キャリーバッグを引きずりながら、病院を後にした。都会の空でも、青くすんでいれば病室から見る外界に競べると遙かにすがすがしく感じた。その日は土曜日、即ち手術を受けた2日後であった。家族は私の退院時に迎えに来ると言ったが、大病をしたつもりでもなかったし、開腹術ではなく腹壁に4カ所孔を開けただけであるので体力の衰えも感じていなかったので迎えに来よりも早くに病院を出てしまった。病室から出てくるとき、看護婦とすれ違っても背中なんて曲げている必要なんて無かった。外に出れば外界の空気を吸うために胸を張って濶歩した。タクシーを止めると一路帰宅の途についた。
そういえば、摘出された胆嚢も胆石も私は見覚えが無かった。帰宅後、家内に渡されたホルマリン瓶の中に入れられた物は疝痛の犯人であった。大きさは不揃いであるが4mm角前後のサイコロのような結石が40個ほどあった。その重さ2.7g。実際に私の胆嚢の中には、泥状の砂も大量にあったはずである。まあ、これらの物を取り除けば、あの忌まわしい心窩部痛とは縁が無くなるので安堵する。
(ヤブ医師の腹からでた 石 )
僅か一週間前に、胆嚢摘出術を受けたとは思えないほど元気に過ごし、通常通りに診療をしていられることは有難い。その要因は何であろうかと考える必要がある。やはり外科医と麻酔科医の腕であろう。一週間考えてもこの答えに変わりは無い。還暦に近い私の体力やプラセンタ注射が少々役に立ったとしても、前者の要因に勝ものでは無い。同じ手術を受けた方たちのお話を聞くと、私の驚異的に良好な術後経過はトクベツのようである。痛みを麻薬を使うことによって徹底的に軽減したことも術創の確実な回復の一助になったはずである。手術をしたから痛むのは当たり前なんて考えは麻酔科医時代の私にも無かったが、一昔前ではそれが常識であったし現在でもその過去の認識の医療者は多いと思う。痛みを軽減させれば創部への血流量は確保され、また無駄な筋の緊張も起きず、ひいては傷の治りが早くなるはずである。現に私の傷の回復は非常に早い。
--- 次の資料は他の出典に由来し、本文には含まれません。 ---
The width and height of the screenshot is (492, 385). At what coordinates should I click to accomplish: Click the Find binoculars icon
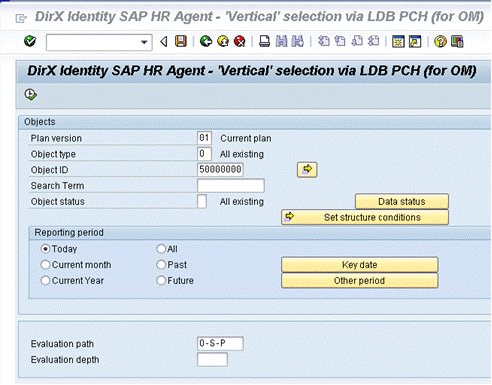click(281, 41)
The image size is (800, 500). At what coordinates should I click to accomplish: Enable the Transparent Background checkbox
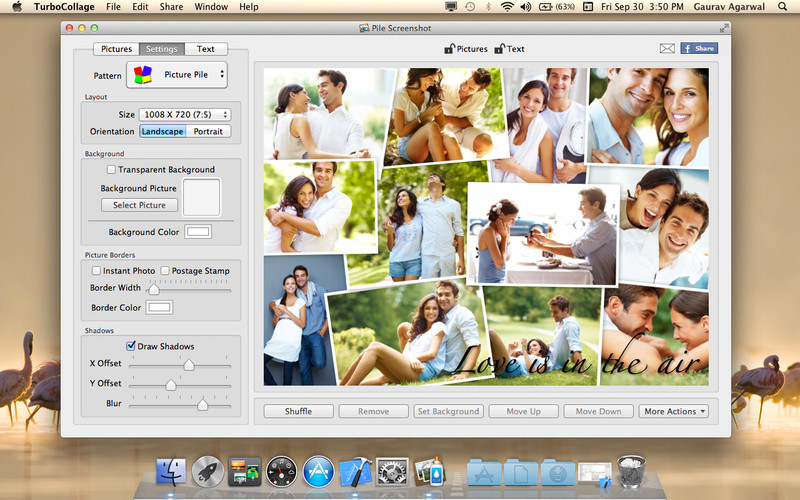click(x=112, y=170)
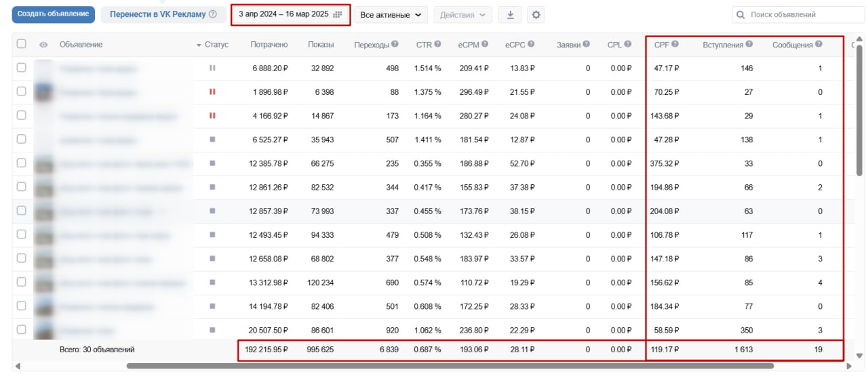The width and height of the screenshot is (868, 376).
Task: Sort table by Потрачено column
Action: (269, 45)
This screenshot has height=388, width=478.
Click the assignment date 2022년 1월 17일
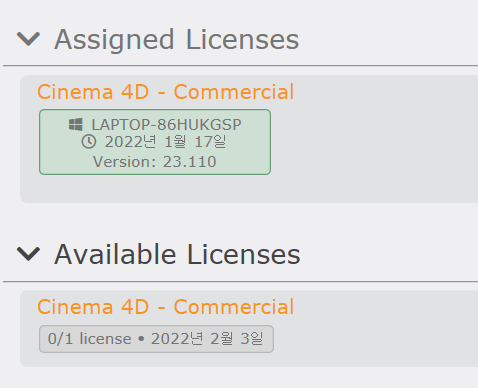pos(166,142)
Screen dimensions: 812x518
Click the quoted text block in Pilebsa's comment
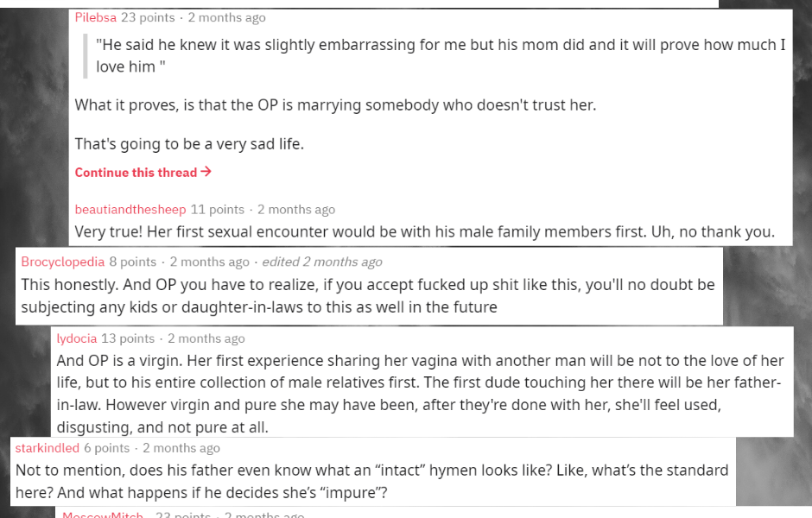(x=441, y=56)

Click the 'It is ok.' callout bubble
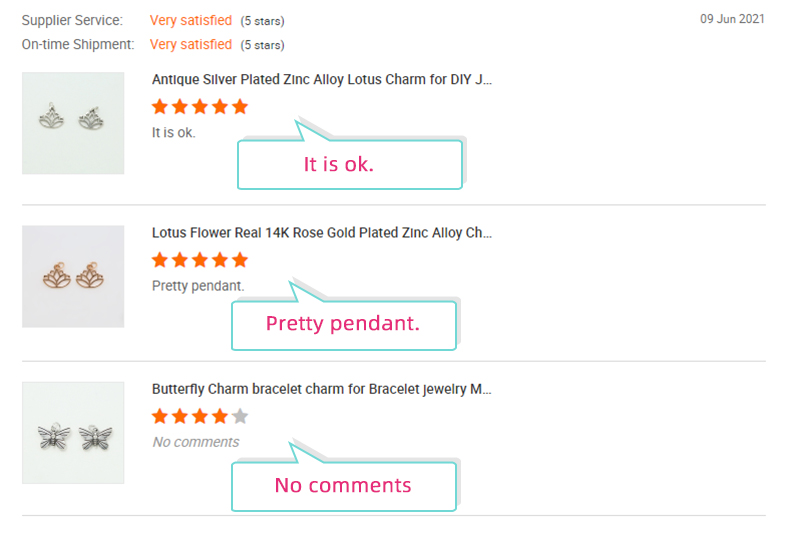click(x=350, y=164)
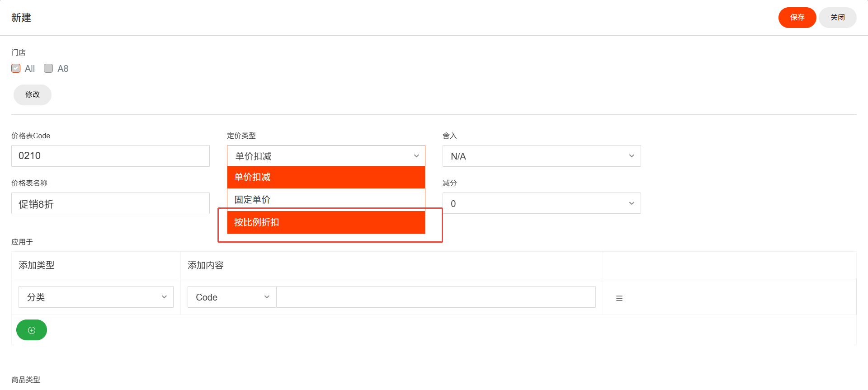The height and width of the screenshot is (390, 868).
Task: Open the 减分 dropdown showing 0
Action: pyautogui.click(x=542, y=203)
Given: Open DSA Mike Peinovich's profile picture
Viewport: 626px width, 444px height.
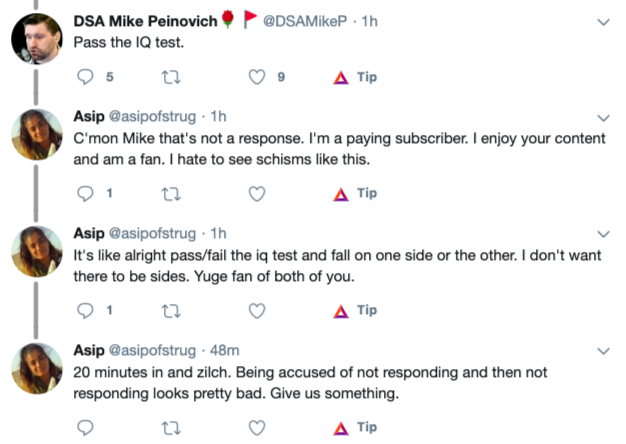Looking at the screenshot, I should 38,40.
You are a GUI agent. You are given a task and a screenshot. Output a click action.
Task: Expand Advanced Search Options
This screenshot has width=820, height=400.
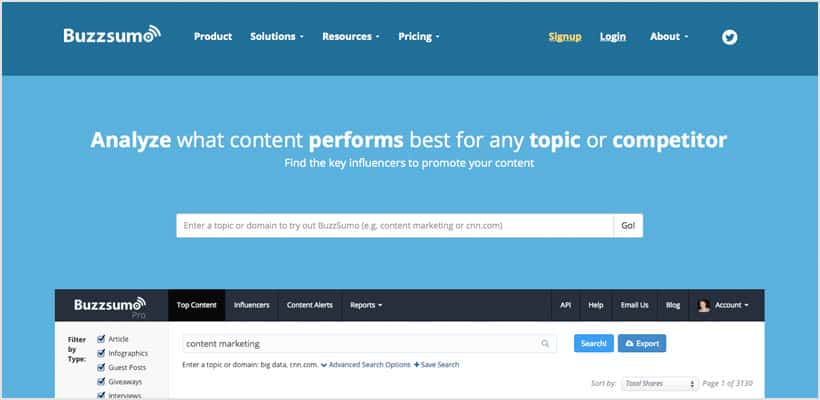[366, 364]
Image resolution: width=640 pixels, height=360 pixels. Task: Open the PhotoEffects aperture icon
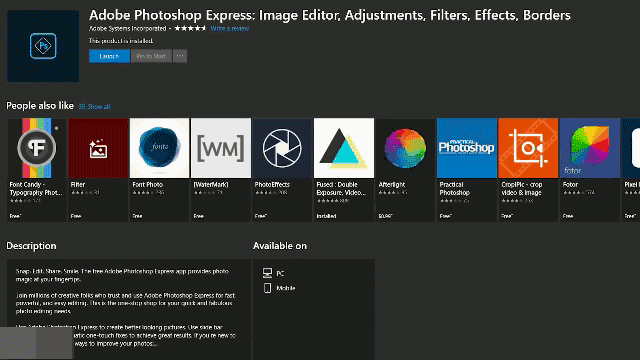coord(282,148)
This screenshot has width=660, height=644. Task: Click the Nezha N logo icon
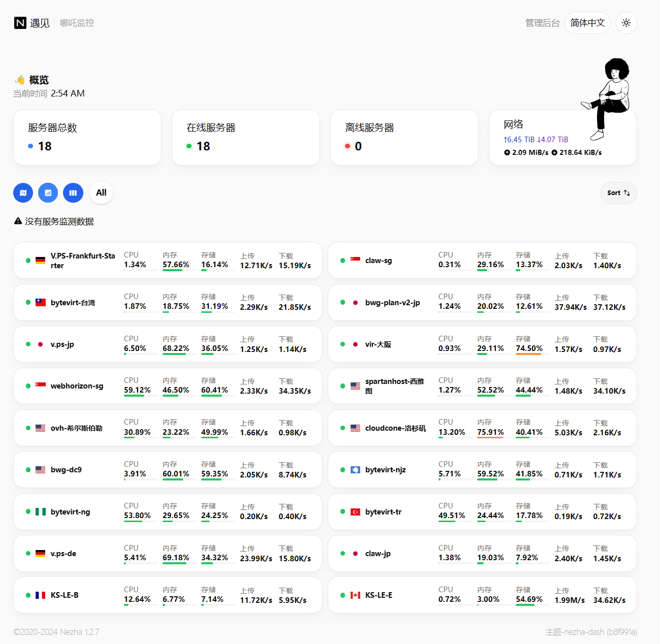tap(20, 23)
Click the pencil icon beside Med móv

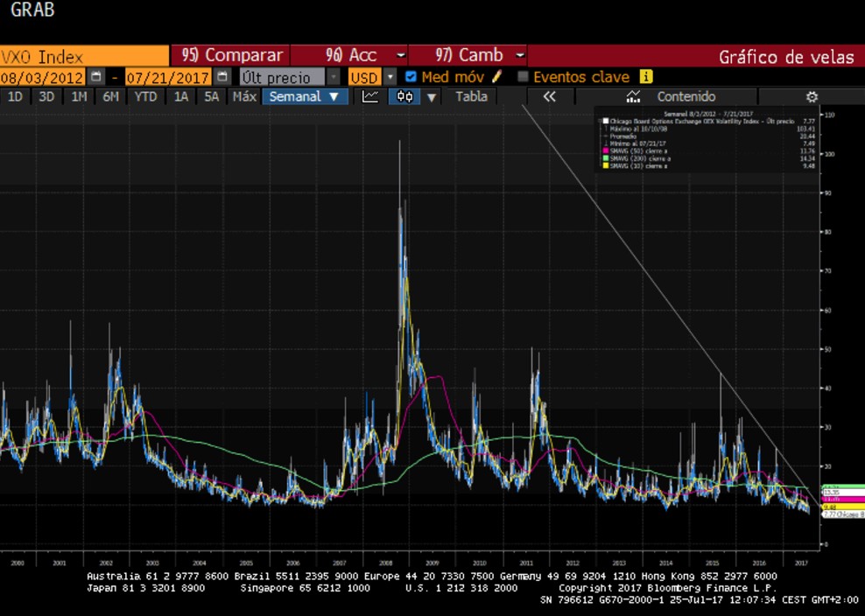(497, 77)
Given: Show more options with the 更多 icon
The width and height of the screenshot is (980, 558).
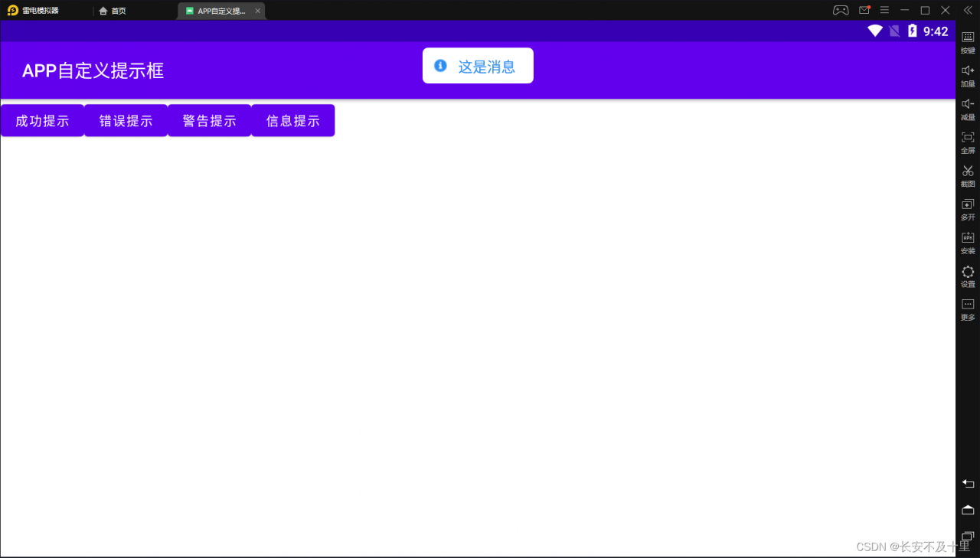Looking at the screenshot, I should click(x=967, y=309).
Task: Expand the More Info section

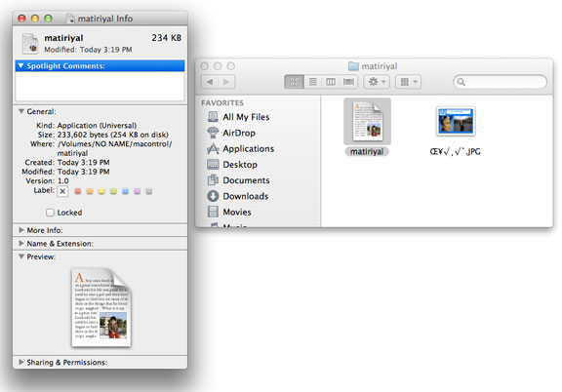Action: tap(21, 230)
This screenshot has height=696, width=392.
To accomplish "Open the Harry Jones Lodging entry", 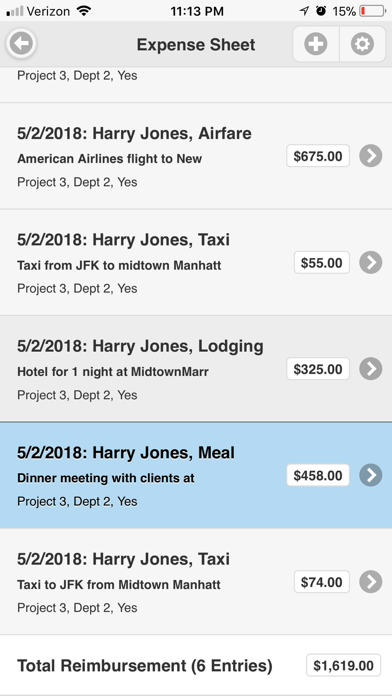I will 196,369.
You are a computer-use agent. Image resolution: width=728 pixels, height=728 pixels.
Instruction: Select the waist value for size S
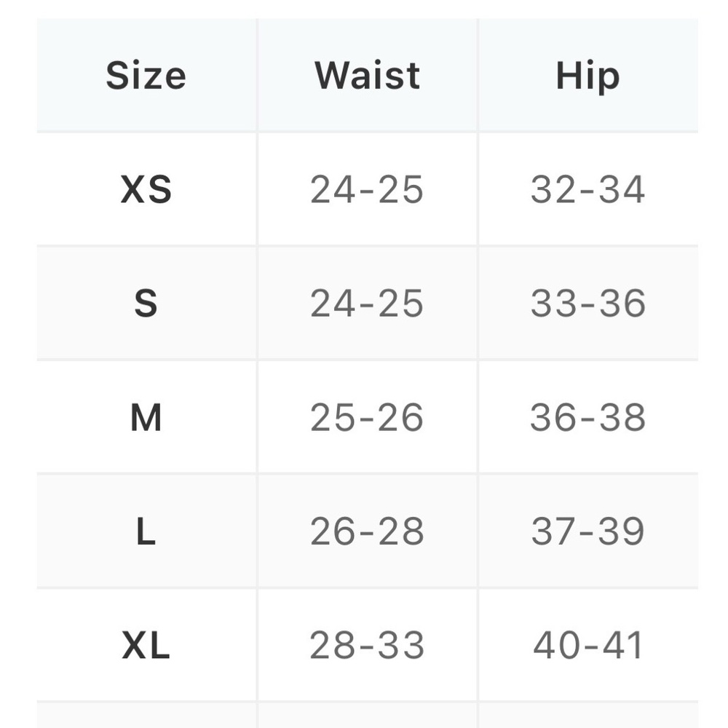click(367, 304)
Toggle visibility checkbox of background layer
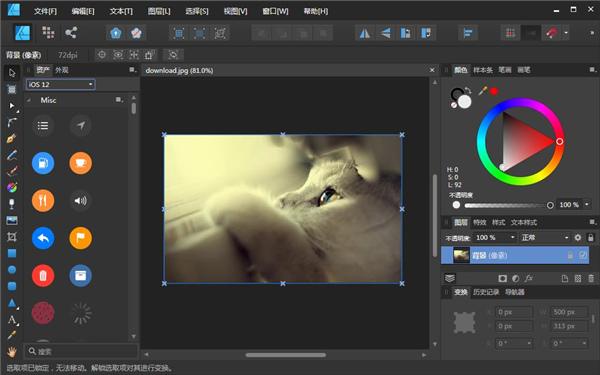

話が飛ぶように思われるかもしれないが、日本の保険医療制度について少し触れねばならない。今の保険医療制度では、誰が医療を行ったかでは無く、何をしたかということしか評価されない。即ち医療技術という目に見えない物に関しては全く評価されず、検査だの薬品だのという物への対価としのみ評価されている。もちろん、大勢いる医師の技術ランクを決めるのは難しいことであって、仮にランキングの有無によって医療収入に違いが生じれば不公平であるという、底辺にしか価値観をみとめない公平論者の標的となろう。現状では、研修医が医療を行っても、同じ事を専門医や教授が行っても、皆仲良しオトモダチ政策によって同一に評価されることに甘んじるしか無い。そうなると、患者としてはまともな医師に当たることを祈るか、そうなるように工作するしかない。あるいは、当たり外れのあるクジビキみたいなものである。この天運に任せるしか方策は無いのであろうか。駄策かもしれないが、チップ制度即ち医療サービスを受ける患者が評価・感謝して診療費に上乗せするのも良いであろう。現に、大病院などでは教授に診察や手術をしてもらうには幾ら包めば良いのかと、堂々と囁きが飛び交うのである。ならば、患者側が評価した金額を御礼金として乗せればいいのであると考える。なぜかというと、医療技術は必ずしも○○専門医だから旨いとか、教授の方が助教授よりも勝っているという事は無いのである、なぜならそれらの地位は、医療技術では無く論文書きの技術で評価されているからである。
こんな事を書くと、公平と平等をはき違えている方たちから攻撃を受けるかもしれない。結局お金のない人たちは良い医療が受けられないのか、金持ちだけが優遇されるのかと。今の私には、この問題に関して的確な答えを見い出せない。ただ、公平な医療制度の裏側で、職位に応じたお礼金が存在するというのは何処かの共産社会と似ているのではないかとさえおもう。平等の裏には金在りか。
まあ、何はともあれ私は超ラッキーであった。出身大学の後輩の大病院で、優秀な外科医と麻酔科医によってこんなにも平穏に術中術後が過ごせたのだから。
感謝の念に堪えない。
それにしても、世の中の外科医の多くは医師のための手術を行い、麻酔科医は術中の麻酔のみに関心を抱いていると思っていたが、今回のように術後の早期回復まで計算に入れられた外科医・麻酔科医のチームが広がらんことを切に願う。現役麻酔科医で無いのが少々残念だな。とひとりごつ。